**To be done**
Retype all of the records below line for line, changing nothing.

— BEGIN Data in this exercise —

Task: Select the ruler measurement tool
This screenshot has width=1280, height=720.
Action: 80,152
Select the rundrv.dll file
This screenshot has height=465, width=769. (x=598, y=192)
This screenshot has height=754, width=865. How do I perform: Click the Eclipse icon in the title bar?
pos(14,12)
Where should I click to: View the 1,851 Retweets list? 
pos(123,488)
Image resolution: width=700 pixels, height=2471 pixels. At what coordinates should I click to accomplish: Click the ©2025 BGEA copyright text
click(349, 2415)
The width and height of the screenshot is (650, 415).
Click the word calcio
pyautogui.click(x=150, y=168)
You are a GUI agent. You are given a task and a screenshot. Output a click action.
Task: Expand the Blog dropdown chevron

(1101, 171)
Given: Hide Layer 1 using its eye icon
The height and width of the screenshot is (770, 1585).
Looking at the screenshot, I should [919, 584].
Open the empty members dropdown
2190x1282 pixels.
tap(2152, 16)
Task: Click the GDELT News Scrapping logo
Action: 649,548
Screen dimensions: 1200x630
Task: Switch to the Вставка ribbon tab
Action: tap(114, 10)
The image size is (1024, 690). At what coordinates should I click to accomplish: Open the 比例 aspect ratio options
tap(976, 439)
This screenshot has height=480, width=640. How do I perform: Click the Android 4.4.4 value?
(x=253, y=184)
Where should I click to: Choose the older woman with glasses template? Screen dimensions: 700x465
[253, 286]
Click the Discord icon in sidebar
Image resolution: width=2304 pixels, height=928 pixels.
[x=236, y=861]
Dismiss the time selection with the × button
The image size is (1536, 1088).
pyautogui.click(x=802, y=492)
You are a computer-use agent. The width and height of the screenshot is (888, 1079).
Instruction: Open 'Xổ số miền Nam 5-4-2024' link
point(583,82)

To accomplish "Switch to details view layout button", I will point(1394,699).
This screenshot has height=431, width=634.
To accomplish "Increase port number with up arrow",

— END Data in this exercise —

**Final answer**
Task: Select the ruler measurement tool
This screenshot has width=1280, height=720.
Action: 80,152
Select the rundrv.dll file
This screenshot has height=465, width=769. (x=598, y=192)
This screenshot has height=754, width=865. How do I perform: Click the Eclipse icon in the title bar?
pos(14,12)
Where should I click to: View the 1,851 Retweets list? 
pos(123,488)
Image resolution: width=700 pixels, height=2471 pixels. At what coordinates should I click to accomplish: Click the ©2025 BGEA copyright text
click(349, 2415)
The width and height of the screenshot is (650, 415).
Click the word calcio
pyautogui.click(x=150, y=168)
You are a GUI agent. You are given a task and a screenshot. Output a click action.
Task: Expand the Blog dropdown chevron

(1101, 171)
Given: Hide Layer 1 using its eye icon
The height and width of the screenshot is (770, 1585).
Looking at the screenshot, I should [919, 584].
Open the empty members dropdown
2190x1282 pixels.
tap(2152, 16)
Task: Click the GDELT News Scrapping logo
Action: 649,548
Screen dimensions: 1200x630
Task: Switch to the Вставка ribbon tab
Action: tap(114, 10)
The image size is (1024, 690). At what coordinates should I click to accomplish: Open the 比例 aspect ratio options
tap(976, 439)
This screenshot has height=480, width=640. How do I perform: Click the Android 4.4.4 value?
(x=253, y=184)
Where should I click to: Choose the older woman with glasses template? Screen dimensions: 700x465
[253, 286]
Click the Discord icon in sidebar
Image resolution: width=2304 pixels, height=928 pixels.
[x=236, y=861]
Dismiss the time selection with the × button
The image size is (1536, 1088).
pyautogui.click(x=802, y=492)
You are a computer-use agent. The width and height of the screenshot is (888, 1079).
Instruction: Open 'Xổ số miền Nam 5-4-2024' link
point(583,82)

To accomplish "Switch to details view layout button", I will point(1394,699).
This screenshot has height=431, width=634.
To accomplish "Increase port number with up arrow",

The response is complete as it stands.